Daniel Brustlein was born on September 11, 1904, in the Alsatian town of Mulhouse. Although attached to Germany and known as Mülhausen during Brustlein's childhood, the town retained historic ties to France and, despite their unavoidable German citizenship, many of its citizens—Brustlein included—considered themselves to be French. He attended local schools approximately through age fourteen and, showing an early aptitude for drawing, published his first collection of cartoons—Petite Histoire de la Guerre en Caricatures—at the age of fifteen in 1919. At about that time he began residence in Geneva and soon after enrolled as an art student in that city, first at the École des Arts & Métiers and then the École des Beaux Arts. In 1924, at the urging of one of his teachers, Brustlein moved to Paris where he found work as an illustrator while continuing his art studies. Two years later some of his illustrations were included in the Exposition Internationale des Arts Décoratifs et Industriels Modernes. The exposition, a world's fair held in Paris from April to October 1925, introduced the Art Deco style. (Note: The term "Art Deco" was derived by shortening the words Arts Décoratifs, in the title of this exposition. See its Wikipedia entry for more information on this subject.)

In 1927 Brustlein moved to New York City on the advice of Jean Coquillot, a colleague and fellow student. Having emigrated from Geneva in 1921, Coquillot had found work in New York as an illustrator, humorous cartoonist, and book cover designer. (Note: In 1940 Jean Christopher Coquillot was living at 727 Lexington Avenue. The 1940 Census says he was a commercial artist aged 37. Born in Switzerland, he was living with his wife Ann and a brother, Henri Coquillot, who was a silk salesman, age 40.) In the 1930s he would become known for a cover he contributed to Mademoiselle magazine (1936) and illustrations he made for Heidi Grows Up (1938), the first of two sequels to the book Heidi. (Note: Heidi was written by Johanna Spyri and translated by Charles Tritten. Heidi Grows Up was written by Tritten and published in New York, Grosset & Dunlap, with Jean Coquillot's illustrations. See the Wikipedia entries for heidi, Heidi Grows Up, and Heidi's Children for more information on this subject.) Through his friendship with Coquillot, Brustlein found work drawing illustrations and cartoons and within a few years he had become a regular contributor to The New Yorker magazine.

==Mature style==

Daniel Brustlein, as "Alain," cartoon: "Drawing From the Life" The New Yorker (1955)

Brustlein's mature style emerged after he had emigrated to New York and begun working as an illustrator and cartoonist.

===Illustrations and cartoons for magazines===

Daniel Brustlein, cover art: The New Yorker, November 9, 1935

Beginning in the early 1930s his cartoons began to appear in The New Yorker and Collier's magazines. He signed this early work with the name "Alain" and subsequently used that pen name for the rest of his career as illustrator and cartoonist. The issue of The New Yorker for November 9, 1935, contained Brustlein's first cover art. Over the next 30 years he would produce another nine covers for the magazine. In 1936 he illustrated a book entitled Farewell to Model T. Written by New Yorker writer E. B. White and journalist Richard Lee Strout, the book was a reprint of a New Yorker piece of May 16, 1936, entitled "Farewell My Lovely." Both the book and article were credited to the pseudonymous author "Lee Strout White." The book's illustrations were credited to Brustlein as "Alain."

> _RAW DATA_:
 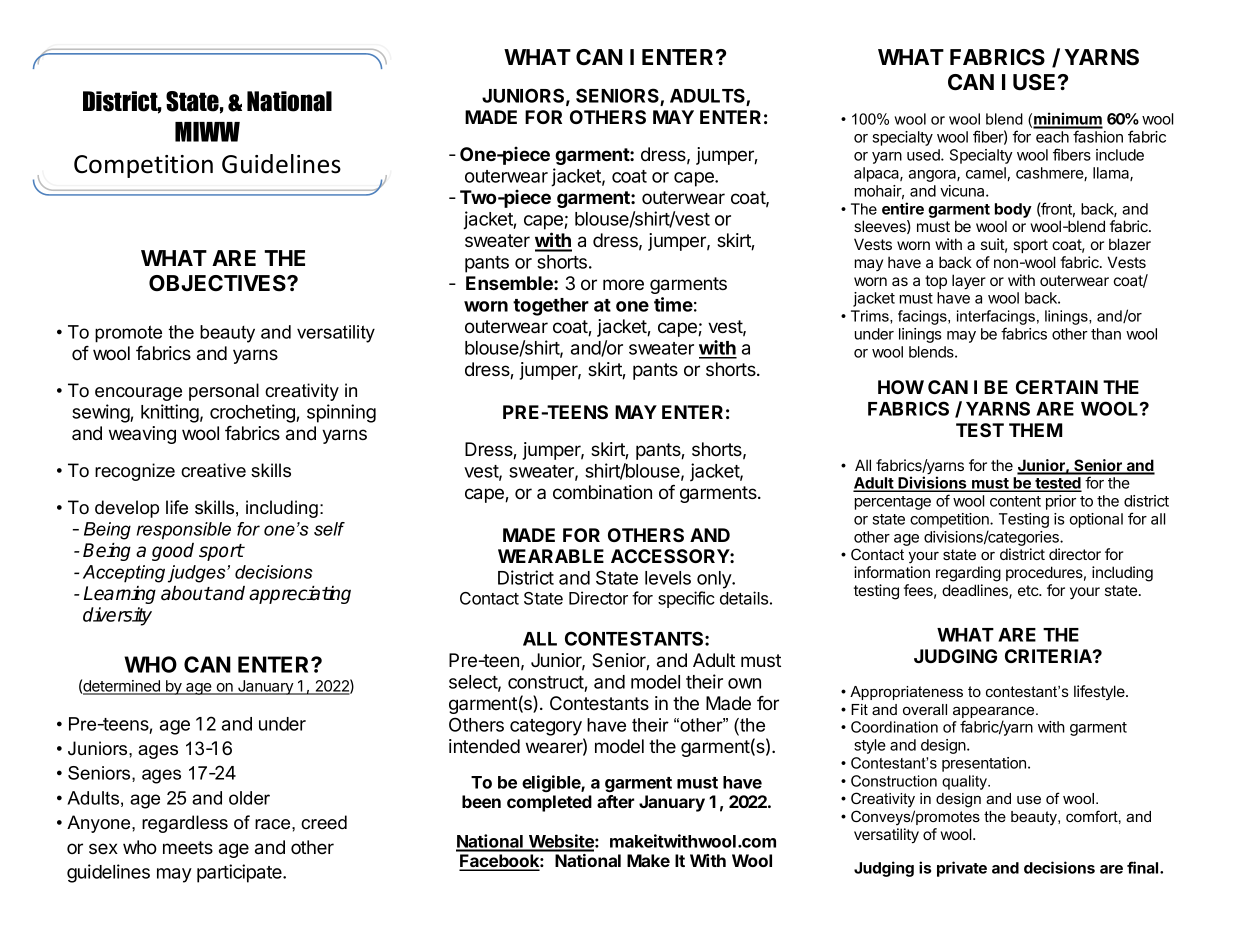 What do you see at coordinates (1068, 120) in the screenshot?
I see `minimum` at bounding box center [1068, 120].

> _GOALS_:
[1] Which cities and towns does the Daniel Brustlein biography name? Count each place once, even if it appears under two names.
[2] Could you reproduce the part of the Daniel Brustlein biography that begins at the words "Daniel Brustlein, as" and stops after "an illustrator and cartoonist."?
[3] Can you resume the Daniel Brustlein biography, picking up after its last sentence?

> _ANSWERS_:
[1]
- Mulhouse (also given as Mülhausen)
- Geneva
- Paris
- New York City

[2]
Daniel Brustlein, as "Alain," cartoon: "Drawing From the Life" The New Yorker (1955)

Brustlein's mature style emerged after he had emigrated to New York and begun working as an illustrator and cartoonist.

[3]
During World War II Brustlein contributed drawings and cartoons to exhibitions benefiting the war effort. In January 1942 he won first prize for a cartoon that appeared in one such exhibition held at the Grand Central Art Galleries. Consisting of nearly 100 posters made by cartoonists and comic strip artists, the show raised money for both United China Relief and U.S. War Bonds. (Note: As "D. Alain", Brustlein won first prize among magazine cartoonists. The judges included Peter Arno, Norman Bel Geddes, Emily Genauer, Henry McBride, and Gilbert Seldes.) In February of the same year he won a prize at a benefit exhibition of cartoons sponsored by the American Society of Magazine Cartoonists and held at the Art Students League. The show, called "Cartoons Against the Axis," contained 116 works. Brustlein's contribution showed a Japanese husband reading a Japanese newspaper and commenting, "It seems there's a good deal of unrest over there because of priorities and they expect to see internal collapse by Spring." In May the cartoon was shown again in an exhibition called "Cartoons of the day" at the Metropolitan Museum In July Brustlein married the painter Janice Biala. At the close of the war they moved to Paris and, while living there most of the year, retained American citizenship and usually spent some months in the United States.

After the close of World War II Brustlein, as "Alain," continued to make cartoons and cover illustrations for The New Yorker and other magazines, but he produced less of this work in order to devote more time to easel painting and the illustration of children's books. (Note: See, for example, Brustlein's 1954 New Yorker cover showing a party in an art gallery and his 1962 Esquire cartoon on an orchestra concert for prison inmates as well as his cartoons, "Wilson was always a sore loser," (May 9, 1959) and "And these are the alumni," (November 2, 1963) in The New Yorker.) A cartoon he contributed to The New Yorker in 1955 has been cited as a good example of metapictorial drawing. Entitled "Drawing From the Life," the cartoon presents a classroom scene in ancient Egypt where art students are using modern perspective techniques to sketch a model who stands in a stiff, flat pose that is typical of Egyptian art.

===Easel painting and other art===

Daniel Brustlein, "Figure d'Eches," 1973, oil on canvas, 51 × 64 inches, signed, lower right

Brustlein was a painter and book illustrator as well as a magazine illustrator and cartoonist.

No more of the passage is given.